Cette affiche facultative devra être apposée à la droite du lecteur et à la suite des affiches obligatoires, toujours en observant l’ordre établi.
Cette faculté ne dispense aucun directeur de théâtre de l’affiche du format indiqué, qui sera toujours à son rang et qui renverra le lecteur à la grande affiche. »
Depuis quelques jours, en effet, toutes les affiches de théâtres, proprement dits sont d’égale grandeur, depuis l’Opéra jusqu’aux Délassements. Les cirques, seuls et les bals continuent à étaler d’énormes placards.

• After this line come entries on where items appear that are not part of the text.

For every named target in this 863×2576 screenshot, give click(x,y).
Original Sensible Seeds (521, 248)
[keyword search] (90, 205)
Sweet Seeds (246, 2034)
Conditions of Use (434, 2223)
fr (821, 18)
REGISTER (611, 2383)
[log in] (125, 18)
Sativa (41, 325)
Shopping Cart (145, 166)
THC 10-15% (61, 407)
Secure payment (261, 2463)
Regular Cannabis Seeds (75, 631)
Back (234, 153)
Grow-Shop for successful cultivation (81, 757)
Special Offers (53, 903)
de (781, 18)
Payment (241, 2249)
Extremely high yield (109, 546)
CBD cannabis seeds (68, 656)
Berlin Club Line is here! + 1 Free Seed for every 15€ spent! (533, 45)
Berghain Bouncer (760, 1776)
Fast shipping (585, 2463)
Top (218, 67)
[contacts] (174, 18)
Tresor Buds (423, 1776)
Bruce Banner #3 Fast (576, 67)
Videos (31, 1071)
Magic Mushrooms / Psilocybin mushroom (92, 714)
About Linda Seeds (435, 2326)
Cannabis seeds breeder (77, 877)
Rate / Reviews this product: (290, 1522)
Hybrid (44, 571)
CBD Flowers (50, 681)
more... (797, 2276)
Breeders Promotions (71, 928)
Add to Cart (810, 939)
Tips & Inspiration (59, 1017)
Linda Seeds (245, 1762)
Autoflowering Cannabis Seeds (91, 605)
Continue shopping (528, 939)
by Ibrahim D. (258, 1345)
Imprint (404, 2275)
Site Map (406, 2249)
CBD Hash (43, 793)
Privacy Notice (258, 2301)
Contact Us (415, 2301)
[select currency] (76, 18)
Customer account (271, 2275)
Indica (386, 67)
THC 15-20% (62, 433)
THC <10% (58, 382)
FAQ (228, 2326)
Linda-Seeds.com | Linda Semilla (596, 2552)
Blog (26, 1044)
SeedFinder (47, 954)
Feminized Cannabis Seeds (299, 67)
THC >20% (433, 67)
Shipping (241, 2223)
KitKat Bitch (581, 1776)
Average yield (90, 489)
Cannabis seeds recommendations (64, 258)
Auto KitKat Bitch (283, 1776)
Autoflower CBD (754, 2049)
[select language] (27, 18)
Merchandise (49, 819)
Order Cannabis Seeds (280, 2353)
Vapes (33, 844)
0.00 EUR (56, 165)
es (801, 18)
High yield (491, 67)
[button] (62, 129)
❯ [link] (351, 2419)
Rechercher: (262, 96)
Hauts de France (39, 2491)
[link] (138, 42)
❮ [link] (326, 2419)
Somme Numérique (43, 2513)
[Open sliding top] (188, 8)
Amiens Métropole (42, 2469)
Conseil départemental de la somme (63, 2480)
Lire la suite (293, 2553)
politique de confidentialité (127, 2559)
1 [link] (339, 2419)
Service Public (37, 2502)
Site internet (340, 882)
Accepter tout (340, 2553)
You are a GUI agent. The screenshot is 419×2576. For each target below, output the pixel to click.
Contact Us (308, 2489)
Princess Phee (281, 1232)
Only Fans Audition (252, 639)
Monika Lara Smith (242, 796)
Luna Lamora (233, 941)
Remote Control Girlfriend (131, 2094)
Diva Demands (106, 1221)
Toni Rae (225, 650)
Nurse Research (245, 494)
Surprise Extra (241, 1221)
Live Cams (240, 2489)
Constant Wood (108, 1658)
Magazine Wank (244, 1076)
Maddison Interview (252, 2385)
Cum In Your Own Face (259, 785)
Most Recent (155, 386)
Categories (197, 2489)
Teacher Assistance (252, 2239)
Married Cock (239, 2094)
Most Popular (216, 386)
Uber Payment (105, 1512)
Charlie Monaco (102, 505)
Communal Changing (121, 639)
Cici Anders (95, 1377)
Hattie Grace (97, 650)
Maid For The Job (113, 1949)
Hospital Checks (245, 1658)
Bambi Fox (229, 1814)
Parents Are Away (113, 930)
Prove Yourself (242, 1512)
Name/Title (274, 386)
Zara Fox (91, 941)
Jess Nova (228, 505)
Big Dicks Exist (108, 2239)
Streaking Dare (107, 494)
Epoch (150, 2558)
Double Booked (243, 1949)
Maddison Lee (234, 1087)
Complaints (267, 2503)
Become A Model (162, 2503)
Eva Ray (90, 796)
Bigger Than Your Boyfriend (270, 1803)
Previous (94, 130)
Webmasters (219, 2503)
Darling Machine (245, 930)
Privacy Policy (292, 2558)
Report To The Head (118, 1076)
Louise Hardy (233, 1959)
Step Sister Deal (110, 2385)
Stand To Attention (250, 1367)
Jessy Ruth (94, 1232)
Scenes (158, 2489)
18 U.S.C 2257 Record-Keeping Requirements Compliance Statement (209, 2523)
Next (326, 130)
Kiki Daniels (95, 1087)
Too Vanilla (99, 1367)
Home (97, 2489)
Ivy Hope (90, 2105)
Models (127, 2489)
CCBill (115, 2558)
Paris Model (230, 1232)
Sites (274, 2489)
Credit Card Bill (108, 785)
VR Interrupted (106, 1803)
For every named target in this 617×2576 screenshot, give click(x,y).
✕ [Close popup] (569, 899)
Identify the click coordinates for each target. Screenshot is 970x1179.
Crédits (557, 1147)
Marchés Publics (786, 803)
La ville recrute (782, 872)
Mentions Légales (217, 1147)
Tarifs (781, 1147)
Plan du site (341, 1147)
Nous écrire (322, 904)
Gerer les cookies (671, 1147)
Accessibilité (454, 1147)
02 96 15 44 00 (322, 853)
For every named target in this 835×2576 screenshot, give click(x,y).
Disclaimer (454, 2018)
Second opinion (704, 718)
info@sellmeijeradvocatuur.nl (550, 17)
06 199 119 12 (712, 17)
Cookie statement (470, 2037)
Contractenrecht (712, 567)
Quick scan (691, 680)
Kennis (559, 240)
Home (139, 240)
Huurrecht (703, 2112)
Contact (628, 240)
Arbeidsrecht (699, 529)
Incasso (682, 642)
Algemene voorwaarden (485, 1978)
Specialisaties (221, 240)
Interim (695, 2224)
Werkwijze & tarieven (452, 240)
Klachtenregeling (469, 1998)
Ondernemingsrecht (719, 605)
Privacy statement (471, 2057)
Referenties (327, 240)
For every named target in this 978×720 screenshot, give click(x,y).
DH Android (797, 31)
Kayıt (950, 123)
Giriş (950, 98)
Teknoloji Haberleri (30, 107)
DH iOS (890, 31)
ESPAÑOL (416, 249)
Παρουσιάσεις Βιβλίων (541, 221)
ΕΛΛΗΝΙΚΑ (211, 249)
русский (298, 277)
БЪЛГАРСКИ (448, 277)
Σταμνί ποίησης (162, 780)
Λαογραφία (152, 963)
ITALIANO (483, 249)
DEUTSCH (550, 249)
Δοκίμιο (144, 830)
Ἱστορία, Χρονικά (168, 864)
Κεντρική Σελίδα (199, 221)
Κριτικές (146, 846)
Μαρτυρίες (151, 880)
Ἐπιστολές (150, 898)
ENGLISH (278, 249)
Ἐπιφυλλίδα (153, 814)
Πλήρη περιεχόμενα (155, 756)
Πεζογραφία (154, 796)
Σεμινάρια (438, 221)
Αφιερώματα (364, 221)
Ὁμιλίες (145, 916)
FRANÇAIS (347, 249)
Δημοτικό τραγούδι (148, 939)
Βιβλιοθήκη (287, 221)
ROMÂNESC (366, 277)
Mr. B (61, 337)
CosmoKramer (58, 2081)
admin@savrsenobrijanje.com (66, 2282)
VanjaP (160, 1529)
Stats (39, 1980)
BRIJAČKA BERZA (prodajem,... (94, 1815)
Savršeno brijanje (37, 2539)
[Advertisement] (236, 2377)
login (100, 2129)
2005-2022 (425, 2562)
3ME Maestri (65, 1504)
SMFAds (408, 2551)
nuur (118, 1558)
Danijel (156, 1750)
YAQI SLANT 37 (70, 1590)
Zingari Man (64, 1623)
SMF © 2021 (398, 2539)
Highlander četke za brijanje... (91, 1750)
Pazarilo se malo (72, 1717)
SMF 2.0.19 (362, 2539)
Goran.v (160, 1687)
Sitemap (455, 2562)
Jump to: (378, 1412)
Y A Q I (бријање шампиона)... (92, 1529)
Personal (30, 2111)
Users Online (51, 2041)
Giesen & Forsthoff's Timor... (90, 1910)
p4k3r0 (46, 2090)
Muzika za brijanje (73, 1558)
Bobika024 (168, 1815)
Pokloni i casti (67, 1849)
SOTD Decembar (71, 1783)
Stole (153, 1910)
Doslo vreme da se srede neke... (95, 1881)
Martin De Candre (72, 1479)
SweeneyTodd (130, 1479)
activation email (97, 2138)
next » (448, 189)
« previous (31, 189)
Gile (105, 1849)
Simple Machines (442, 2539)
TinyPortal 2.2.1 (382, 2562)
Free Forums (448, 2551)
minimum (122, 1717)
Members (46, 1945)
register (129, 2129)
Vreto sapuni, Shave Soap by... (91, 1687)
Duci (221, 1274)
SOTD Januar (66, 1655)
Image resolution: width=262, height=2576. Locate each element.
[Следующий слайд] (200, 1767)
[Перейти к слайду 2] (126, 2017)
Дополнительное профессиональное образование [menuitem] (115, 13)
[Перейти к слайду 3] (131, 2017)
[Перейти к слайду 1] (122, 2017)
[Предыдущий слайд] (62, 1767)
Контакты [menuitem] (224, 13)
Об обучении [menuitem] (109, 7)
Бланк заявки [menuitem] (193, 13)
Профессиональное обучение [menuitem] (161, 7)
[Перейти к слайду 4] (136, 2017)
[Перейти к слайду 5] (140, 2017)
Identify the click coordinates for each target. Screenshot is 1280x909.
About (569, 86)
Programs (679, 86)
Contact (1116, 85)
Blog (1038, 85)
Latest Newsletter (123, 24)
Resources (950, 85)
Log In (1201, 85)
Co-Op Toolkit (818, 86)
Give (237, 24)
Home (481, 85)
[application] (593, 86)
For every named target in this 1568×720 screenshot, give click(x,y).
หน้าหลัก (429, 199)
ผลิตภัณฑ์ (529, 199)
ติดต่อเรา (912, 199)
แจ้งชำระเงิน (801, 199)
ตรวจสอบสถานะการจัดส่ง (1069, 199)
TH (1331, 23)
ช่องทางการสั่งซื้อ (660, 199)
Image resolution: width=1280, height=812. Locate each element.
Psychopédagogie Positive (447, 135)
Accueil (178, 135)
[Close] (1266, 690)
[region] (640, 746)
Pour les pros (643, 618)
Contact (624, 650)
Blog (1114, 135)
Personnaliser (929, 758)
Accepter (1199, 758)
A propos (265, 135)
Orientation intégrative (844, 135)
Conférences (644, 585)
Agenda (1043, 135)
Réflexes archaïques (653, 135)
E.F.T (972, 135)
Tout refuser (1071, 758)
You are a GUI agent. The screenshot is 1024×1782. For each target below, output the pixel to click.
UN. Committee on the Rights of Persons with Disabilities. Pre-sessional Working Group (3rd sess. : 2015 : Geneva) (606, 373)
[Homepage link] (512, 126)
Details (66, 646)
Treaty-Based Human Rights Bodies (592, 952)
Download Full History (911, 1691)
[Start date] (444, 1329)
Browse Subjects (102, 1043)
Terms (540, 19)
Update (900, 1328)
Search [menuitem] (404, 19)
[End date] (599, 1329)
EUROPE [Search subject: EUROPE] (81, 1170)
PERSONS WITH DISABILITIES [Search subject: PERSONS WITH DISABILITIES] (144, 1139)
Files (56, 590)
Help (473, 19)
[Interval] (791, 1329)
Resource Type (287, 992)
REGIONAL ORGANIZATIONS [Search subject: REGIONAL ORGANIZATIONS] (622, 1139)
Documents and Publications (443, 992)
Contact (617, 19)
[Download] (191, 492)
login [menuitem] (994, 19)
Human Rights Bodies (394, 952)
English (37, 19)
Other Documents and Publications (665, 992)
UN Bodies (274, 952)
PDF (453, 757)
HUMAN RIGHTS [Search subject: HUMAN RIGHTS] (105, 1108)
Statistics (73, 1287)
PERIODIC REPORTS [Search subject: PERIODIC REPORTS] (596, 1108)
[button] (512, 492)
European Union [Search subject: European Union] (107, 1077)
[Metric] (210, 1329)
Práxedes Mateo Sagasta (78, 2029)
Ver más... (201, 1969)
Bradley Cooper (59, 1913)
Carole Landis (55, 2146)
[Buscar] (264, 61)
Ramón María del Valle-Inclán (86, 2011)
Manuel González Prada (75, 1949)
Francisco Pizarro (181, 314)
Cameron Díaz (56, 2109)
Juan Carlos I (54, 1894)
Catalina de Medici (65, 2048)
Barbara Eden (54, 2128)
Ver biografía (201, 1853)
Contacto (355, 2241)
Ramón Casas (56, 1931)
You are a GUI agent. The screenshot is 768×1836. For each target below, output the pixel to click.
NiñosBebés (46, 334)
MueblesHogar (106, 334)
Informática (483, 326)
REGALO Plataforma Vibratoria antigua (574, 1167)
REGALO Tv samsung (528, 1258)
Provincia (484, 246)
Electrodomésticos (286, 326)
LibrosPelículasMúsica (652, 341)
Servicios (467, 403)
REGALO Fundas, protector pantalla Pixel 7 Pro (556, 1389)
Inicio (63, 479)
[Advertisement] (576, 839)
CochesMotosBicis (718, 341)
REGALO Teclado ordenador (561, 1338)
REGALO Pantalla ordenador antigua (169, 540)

Quant aux affiches annonçant des matinées ou des représentations extraordinaires, elles devront être placées à la suite des affiches obligatoires et avant celles supplémentaires. Ce n’est que par exception que l’affiche du
Bal annuel des artistes, format à 12 centimes, est placée en ce moment après l’affiche oblgatoire de l’Opéra-Comique.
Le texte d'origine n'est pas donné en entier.